O pânico foi se espalhando
entre as almas enfiadas no compartimento apertado, até que a descida chegou ao
fim. As portas se abriram lentamente, e o cheiro do enxofre já era forte o
bastante para fazer com que todos espirrassem ao mesmo tempo, então eu, todo
suado e empapado de meleca de nariz, desci do elevador.
Logo na recepção, pequenos
cramunhõezinhos distribuíam docinhos aos recém-chegados. Um demônio adulto, que
aguardava às portas do elevador, nos acompanhou até o balcão de cadastro, na
recepção, onde fui gentilmente atendido (sem demora) por duas demônias loiras e
siliconadas.
As portas do inferno não
eram menos bonitas que as do céu. Os portões de bronze com muitos diabinhos
alados entalhados fizeram-me lembrar os anjinhos do paraíso, e a todo o
momento, eu ouvia uma caixa de som que chamava os funcionários de Satã,
educadamente em uma voz feminina, que se dirigissem a certos setores infernais.

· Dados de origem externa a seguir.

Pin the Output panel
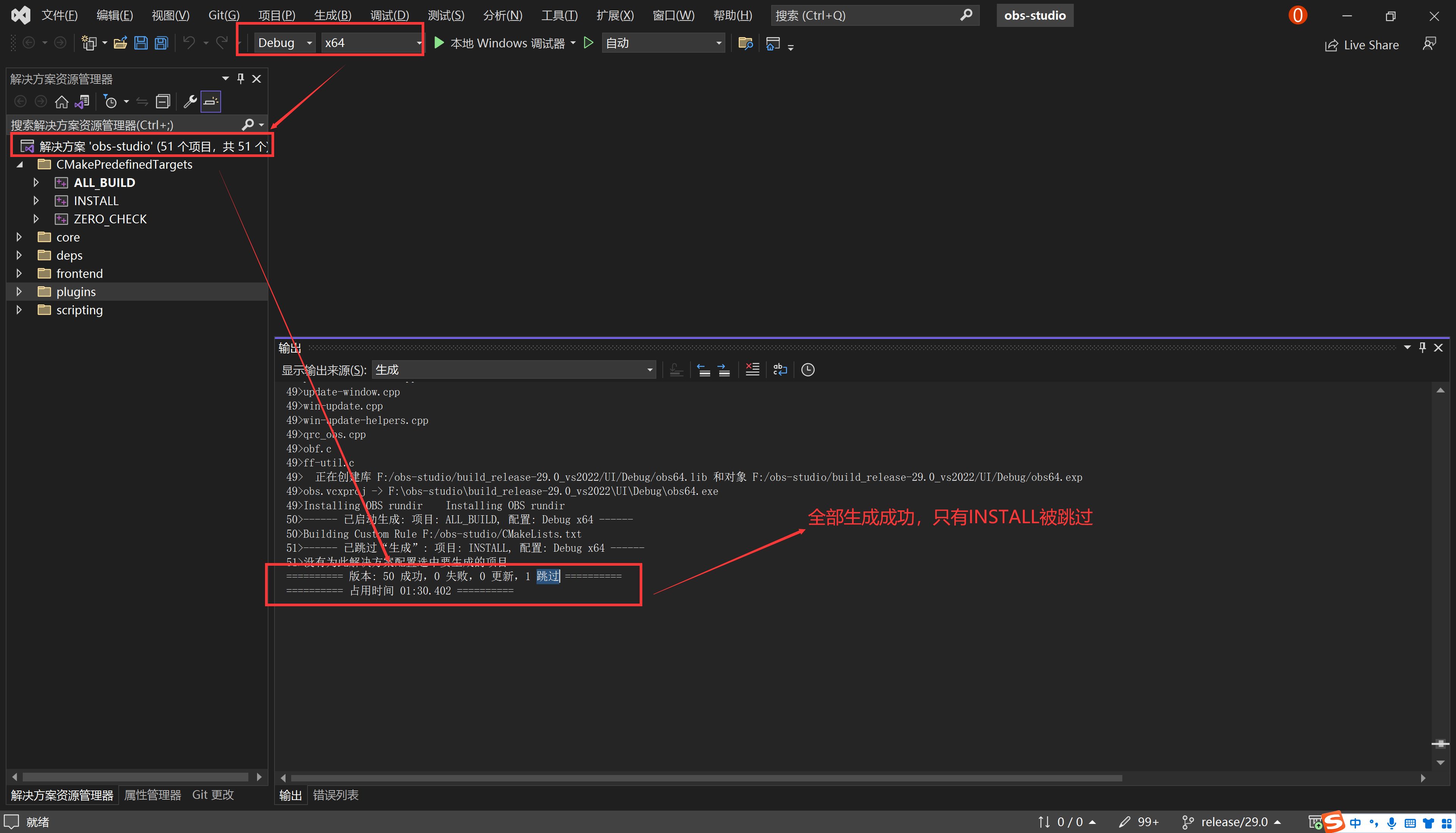The width and height of the screenshot is (1456, 833). (x=1423, y=347)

Não tardou para que o Tinhoso
em pessoa se apresentasse, trajando um elegante terno de cetim negro, sapatos
lustrados e com um cravo vermelho na lapela. A maioria do pessoal suspirou,
admirados coma fineza da figura. Eu fiquei quieto, apenas observando.
Depois de um discurso cheio
de pompa e circunstância, o Belzebu se dirigiu para o portão principal e abriu
uma frestinha, deixando aparecer a maravilha lá dentro do seu reino. Todos os
pescoços se espicharam para enxergar, o que parecia mesmo ser um mar azul como
anil, que encontrava ao longe uma faixa de areia amarela como ouro. Apenas o
céu do inferno não aparentava tão natural como o céu propriamente dito, tinha
um tom um pouco avermelhado demais para um céu, era como um pôr de sol de um
verão ardente.
Diante daquela visão, todos
se aproximaram mais do Cramunhão, chegando a beirinha do portão bronzeado e,
como eu sempre fui assim magro e minguado, fui empurrado para o finalzinho da
fila.
Sorte a minha ter ficado
mais perto do elevador! Mal os pobres coitados se dobraram para ver melhor a
paisagem infernal, que o Cramunhão se contorceu, esticou a pata peluda no
traseiro das almas curiosas, e derrubou mais de uma dúzia. Depois se virou para
os que corriam apavoradas, esticou a mão mais peluda ainda, e agarrou mais meia
dúzia pelo colarinho, lançando-os direto no subsolo.
Quando eu alcancei a porta
do elevador, dois recepcionistas do Demo ainda tentaram me agarrar, mas eu me
debati feito lagartixa, e mais do que depressa apertei o botãozinho azul rumo
ao céu.
De volta ao colégio
eleitoral celestial, tratei de me filiar imediatamente em um partido político,
o qual nem ao menos me recordo qual foi. O fato é que hoje, descanso em minha
nuvem (que divido com mais três almas penadas), ajudo nas tarefas celestiais e
nem sequer reclamo das filas. Como bom brasileiro que sou, trato de não ver nem
ouvir, e muito menos falar, coisa alguma.